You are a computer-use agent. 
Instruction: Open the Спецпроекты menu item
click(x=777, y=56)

...

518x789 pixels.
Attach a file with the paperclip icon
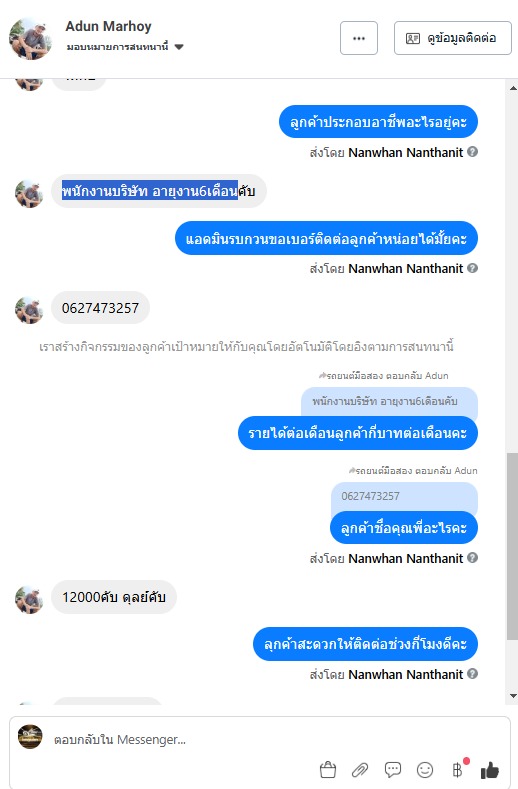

...

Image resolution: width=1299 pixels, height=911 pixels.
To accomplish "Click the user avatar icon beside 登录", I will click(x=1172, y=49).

— TASK ITEM —
Throughout the data above, report every line that contains the string "icon".

— WRITTEN ANSWER —
Attach a file with the paperclip icon
To accomplish "Click the user avatar icon beside 登录", I will click(x=1172, y=49).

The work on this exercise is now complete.